Alberto “Bert” S. Florentino was born on July 28, 1931 in a “barrio” or cluster of
nipahuts in the Philippines. Soon after, the family moved to a satellite city, Cabanatuan,
some kilometers away. His father, a teacher, had an extracurricular interest in play
directing and organizing school choir groups. He enlisted the younger Florentino as his
typist, turning out multiple copies of plays using a lightweight portable typewriter. “I read
those plays as I typed them and probably learned playwriting in the manner.” (Personal
Interview). Some years later, the Florentino’s moved gain to Manila where he would live
for the next forty years. Florentino graduated from Torres High School in Manila. Prior to
college (1948), Florentino’s main interest was science. Using “war surplus” optical
lenses then available, he made his own microscopes and telescopes, viewing tiny
paramecia and amoeba, as well as the grand planet of Jupiter, with its dancing moons.
By chance, he saw his name in print in a Manila paper when a letter he had written to
the editor was published. Encouraged, he submitted a political parody of Robert
Browning’s “Pippa Passes”, which was also printed. Soon after, he won fifteen peso in a
short story contest in the Daily Mirror, a weekly newspaper.

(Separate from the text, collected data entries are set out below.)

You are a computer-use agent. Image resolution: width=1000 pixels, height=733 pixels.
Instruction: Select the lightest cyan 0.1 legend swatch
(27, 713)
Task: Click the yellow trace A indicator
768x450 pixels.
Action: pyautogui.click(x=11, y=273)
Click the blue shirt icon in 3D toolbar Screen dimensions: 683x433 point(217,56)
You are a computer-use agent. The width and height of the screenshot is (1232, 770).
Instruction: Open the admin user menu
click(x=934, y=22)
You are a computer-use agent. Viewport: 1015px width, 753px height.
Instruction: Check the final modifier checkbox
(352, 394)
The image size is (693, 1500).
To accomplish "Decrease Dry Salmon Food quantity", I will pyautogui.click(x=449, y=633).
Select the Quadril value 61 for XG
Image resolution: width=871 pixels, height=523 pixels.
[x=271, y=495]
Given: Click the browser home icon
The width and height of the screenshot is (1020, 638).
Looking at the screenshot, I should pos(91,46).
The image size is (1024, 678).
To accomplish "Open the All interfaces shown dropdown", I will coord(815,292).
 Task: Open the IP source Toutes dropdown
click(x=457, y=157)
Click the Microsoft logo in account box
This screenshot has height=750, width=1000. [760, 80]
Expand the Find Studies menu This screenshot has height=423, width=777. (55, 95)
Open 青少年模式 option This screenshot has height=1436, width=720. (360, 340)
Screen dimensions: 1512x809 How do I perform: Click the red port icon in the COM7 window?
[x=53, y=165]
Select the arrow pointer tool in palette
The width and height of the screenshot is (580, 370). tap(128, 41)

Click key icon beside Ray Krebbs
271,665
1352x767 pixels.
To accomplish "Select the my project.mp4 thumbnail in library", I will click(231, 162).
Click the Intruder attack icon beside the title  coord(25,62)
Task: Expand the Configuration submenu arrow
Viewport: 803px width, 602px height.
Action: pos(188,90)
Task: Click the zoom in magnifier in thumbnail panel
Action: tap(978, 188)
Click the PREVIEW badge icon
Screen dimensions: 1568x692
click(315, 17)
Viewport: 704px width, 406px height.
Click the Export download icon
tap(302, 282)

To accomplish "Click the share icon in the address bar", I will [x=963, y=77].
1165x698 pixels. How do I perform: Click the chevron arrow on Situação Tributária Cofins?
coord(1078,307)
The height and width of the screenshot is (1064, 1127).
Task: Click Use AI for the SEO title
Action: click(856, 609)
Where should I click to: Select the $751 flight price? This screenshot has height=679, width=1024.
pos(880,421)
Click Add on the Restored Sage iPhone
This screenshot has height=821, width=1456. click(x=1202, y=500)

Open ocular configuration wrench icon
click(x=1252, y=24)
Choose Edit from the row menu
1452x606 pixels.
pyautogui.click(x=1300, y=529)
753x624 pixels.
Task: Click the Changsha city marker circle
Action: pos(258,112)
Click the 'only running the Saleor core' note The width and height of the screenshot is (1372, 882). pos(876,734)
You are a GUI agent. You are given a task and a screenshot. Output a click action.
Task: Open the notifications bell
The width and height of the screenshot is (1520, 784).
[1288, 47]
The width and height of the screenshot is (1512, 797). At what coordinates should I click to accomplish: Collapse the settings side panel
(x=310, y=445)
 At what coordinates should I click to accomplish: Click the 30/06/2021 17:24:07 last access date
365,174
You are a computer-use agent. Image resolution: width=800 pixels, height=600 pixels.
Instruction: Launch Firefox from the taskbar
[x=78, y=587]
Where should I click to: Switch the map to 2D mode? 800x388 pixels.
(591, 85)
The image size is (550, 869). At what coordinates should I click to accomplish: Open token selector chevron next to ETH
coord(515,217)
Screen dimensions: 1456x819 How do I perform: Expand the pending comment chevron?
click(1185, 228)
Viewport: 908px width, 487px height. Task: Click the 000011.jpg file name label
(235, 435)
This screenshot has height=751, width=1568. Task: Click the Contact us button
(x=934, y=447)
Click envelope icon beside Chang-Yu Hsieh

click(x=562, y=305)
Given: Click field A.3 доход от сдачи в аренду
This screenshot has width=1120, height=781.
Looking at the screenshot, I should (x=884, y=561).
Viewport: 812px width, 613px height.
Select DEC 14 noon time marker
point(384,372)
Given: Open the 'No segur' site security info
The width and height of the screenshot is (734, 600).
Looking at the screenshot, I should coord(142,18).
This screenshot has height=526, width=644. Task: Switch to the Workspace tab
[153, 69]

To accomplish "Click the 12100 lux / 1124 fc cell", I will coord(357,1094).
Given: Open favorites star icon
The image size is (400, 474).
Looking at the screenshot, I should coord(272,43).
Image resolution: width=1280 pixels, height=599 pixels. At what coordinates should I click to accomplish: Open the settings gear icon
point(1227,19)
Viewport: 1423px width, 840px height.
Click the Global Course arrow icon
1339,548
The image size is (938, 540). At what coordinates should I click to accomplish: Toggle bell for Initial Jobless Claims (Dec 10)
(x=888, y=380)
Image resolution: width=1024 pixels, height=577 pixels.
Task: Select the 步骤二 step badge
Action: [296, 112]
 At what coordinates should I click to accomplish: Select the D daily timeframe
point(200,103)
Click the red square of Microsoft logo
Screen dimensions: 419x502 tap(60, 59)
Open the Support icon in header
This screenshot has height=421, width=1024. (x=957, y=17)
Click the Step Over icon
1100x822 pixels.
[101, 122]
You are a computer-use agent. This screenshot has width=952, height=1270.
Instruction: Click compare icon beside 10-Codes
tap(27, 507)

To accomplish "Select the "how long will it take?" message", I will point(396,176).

Florentino pursued his modest education in the U.S. Information Service Escoyla,
Manila’s first university without walls, and then at the University of the East at twenty-
three. He was a conscientious student, as his mother was paying for his tuition out of
her grocery money. He continued at the University of the Philippines and Far Eastern
University but it was at the University of the East that his interest in playwriting began to
develop. He saw plays written by elder playwrites Nick Joaquin, Wilfirdo Guerrero, and
Severino Montano, who were the powerhouses of the Philippine drama in the 1950s
and 1960s.

At the University of the East, Florentino wrote The World is An Apple and
submitted it for the first annual postwar Carlos Palanca Memorial Awards for Literature
(Drama in English). Although he was hoping for the third prize of three hundred pesos,
enough to buy a portable typewriter, the play won first prize. Cadaver, the other play he
submitted, was also vying for the first prize in the same contest. Florentino says, “That
started it all.” In 1954, his first serious attempt at playwriting caused him to abandon his
schooling. Eventually, he went on to write more than fifty plays for the stage and more
than one hundred for television, first in English then in Tagalog.

Following the Palanca Award in 1954, The World is An Apple was published in
the Sunday Times Magazine that same year. It was premiered at the Civic Theatre in
Manila early in the following year. Four years later, the play was adapted for television
and published as the title play in Florentino’s own collection, “The World is An Apple”
and Other Prize Plays (1959).

While Florentino continued to pen-award winning plays and television scripts, he


went into book publishing in 1962, eventually turning out the Peso Book series by
numerous prewar/postwar authors led by seven national artists in literature, 1973. His
writing career also includes serving as editor of numerous literary magazines such as
Short Story International, and as a visiting writer and professor at various universities in
the Philippines and the United States throughout the 1970s. He migrated to the U.S. in
the early 80s and lived in New York where his third daughter Leila took over the role of
Miss Saigon on Broadway after Lea Salonga. He recently moved to Portland, Oregon.